Apareció como figura secundaria durante el período silente en la ya
mencionada Una nueva y gloriosa nación, y posteriormente en El
tambor de Tacuarí (1948, Carlos Borcosque), una
declamatoria sucesión de los hechos inmediatamente posteriores a
la Revolución de Mayo, donde fue encarnado por el escenógrafo Mario
Vanareli, con la sola justificación de que se le parecía físicamente.
Por fin, en 1971, René Mujica filma Bajo el signo de la patria, de
la cual Fernando Peña comentó: “Bajo el sino de la patria puede
humillar a casi todos los ejemplos que el género produjo en esa misma época.

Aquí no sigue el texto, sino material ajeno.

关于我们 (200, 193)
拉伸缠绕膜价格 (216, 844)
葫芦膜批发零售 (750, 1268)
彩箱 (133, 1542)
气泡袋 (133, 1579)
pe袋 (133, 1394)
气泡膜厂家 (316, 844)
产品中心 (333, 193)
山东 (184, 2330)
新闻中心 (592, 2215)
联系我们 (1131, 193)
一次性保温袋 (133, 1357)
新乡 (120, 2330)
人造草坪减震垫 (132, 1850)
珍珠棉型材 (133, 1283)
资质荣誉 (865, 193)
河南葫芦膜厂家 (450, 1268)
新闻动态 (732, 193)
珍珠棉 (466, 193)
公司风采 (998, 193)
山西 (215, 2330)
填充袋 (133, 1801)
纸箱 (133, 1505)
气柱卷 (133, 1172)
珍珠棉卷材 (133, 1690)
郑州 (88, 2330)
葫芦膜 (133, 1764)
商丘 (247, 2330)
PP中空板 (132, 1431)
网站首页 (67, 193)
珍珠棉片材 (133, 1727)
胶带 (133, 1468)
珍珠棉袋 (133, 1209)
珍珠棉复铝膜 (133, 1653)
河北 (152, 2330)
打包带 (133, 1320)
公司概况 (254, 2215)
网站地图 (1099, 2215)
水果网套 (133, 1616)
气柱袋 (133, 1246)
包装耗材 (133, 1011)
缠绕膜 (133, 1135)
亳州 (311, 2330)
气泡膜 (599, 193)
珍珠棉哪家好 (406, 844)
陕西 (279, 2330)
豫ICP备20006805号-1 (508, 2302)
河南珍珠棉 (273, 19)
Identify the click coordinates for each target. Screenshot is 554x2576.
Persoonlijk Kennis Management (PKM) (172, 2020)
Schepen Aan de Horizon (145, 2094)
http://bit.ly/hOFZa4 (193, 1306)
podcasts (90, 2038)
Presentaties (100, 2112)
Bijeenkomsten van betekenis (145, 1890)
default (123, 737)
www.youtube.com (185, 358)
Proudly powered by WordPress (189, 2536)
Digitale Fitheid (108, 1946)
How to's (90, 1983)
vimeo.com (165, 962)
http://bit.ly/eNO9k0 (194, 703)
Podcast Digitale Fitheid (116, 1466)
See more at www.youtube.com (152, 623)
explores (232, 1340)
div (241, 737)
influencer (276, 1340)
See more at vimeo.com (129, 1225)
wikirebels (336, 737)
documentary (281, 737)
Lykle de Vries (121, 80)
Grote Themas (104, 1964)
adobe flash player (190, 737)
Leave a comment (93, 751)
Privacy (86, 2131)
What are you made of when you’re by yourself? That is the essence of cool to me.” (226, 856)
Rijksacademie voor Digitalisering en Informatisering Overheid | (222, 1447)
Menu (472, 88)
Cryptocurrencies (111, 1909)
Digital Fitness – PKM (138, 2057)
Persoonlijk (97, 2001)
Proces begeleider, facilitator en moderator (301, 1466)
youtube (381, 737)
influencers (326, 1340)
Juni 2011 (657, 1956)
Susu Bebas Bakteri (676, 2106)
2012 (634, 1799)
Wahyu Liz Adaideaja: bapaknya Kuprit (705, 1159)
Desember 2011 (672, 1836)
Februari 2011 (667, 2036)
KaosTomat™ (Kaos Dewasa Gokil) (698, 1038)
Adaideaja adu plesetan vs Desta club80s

La retórica se evita con textos lacónicos que logran gambetear al mármol,
mientras la imagen sostiene un tono despojado y polvoriento. Los límites
de la trama impiden que la película se convierta en una sucesión de
estampas biográficas inconexas”.[16] La
Guerra de la Triple Alianza (Argentina, Uruguay y Brasil) contra Paraguay
en 1865) fue el eje argumental de Argentino hasta la muerte (1971,
Fernando Ayala), que “tuvo
que lidiar con la vigilancia del Instituto Félix Bogado, que solicitó al
gobierno argentino la supervisión de las escenas de carácter histórico
con el único fin de evitar que algunas de ellas hieran los sentimientos
del pueblo paraguayo”.[17] Otros
intentos biográficos fueron Centauros del pasado (1944, Belisario
García Villar) sobre el caudillo entrerriano Pancho Ramírez, y sobre
todo El grito sagrado (1954, Luis César Amadori), superproducción
que glosó episodios de la vida de Mariquita Sánchez de Thompson, en cuyo
salón se cantó por primera vez el himno nacional, relacionándolos con
acontecimientos puntuales de la época de la independencia, tales como las
Invasiones Inglesas al Río de la Plata (1806-1807), la Revolución de
Mayo o la presidencia de Sarmiento. Elementos extracinematográficos
favorecieron la filmación de esta historia: en el personaje de Mariquita,
interpretado por Fanny Navarro, una de las actrices más íntimamente
ligadas con el peronismo, dada su amistad con Eva Perón y su relación
sentimental con Juan, hermano de la extinta esposa del presidente, el
gobierno podía trasmitir mensajes proféticos sobre un futuro mejor,
sospechosamente adecuados a
la ideología oficial. Actualmente, sus fines claramente propagandísticos
y los elementos de los retratos psicológicos presentados, la hacen
risible y de un nivel semejante al de un manual escolar. Las
invasiones inglesas, que en El grito sagrado habían tenido sólo
valor anecdótico, fueron el eje argumental de La muerte en las calles
(1952, Leo Fleider). Fue estrenada cinco años más tarde, en 1957, pero
había sido filmada durante el peronismo, y la forma de describir a los
invasores británicos puede ser relacionada con el proceso de
nacionalización de empresas inglesas (ferrocarriles, electricidad, etc.)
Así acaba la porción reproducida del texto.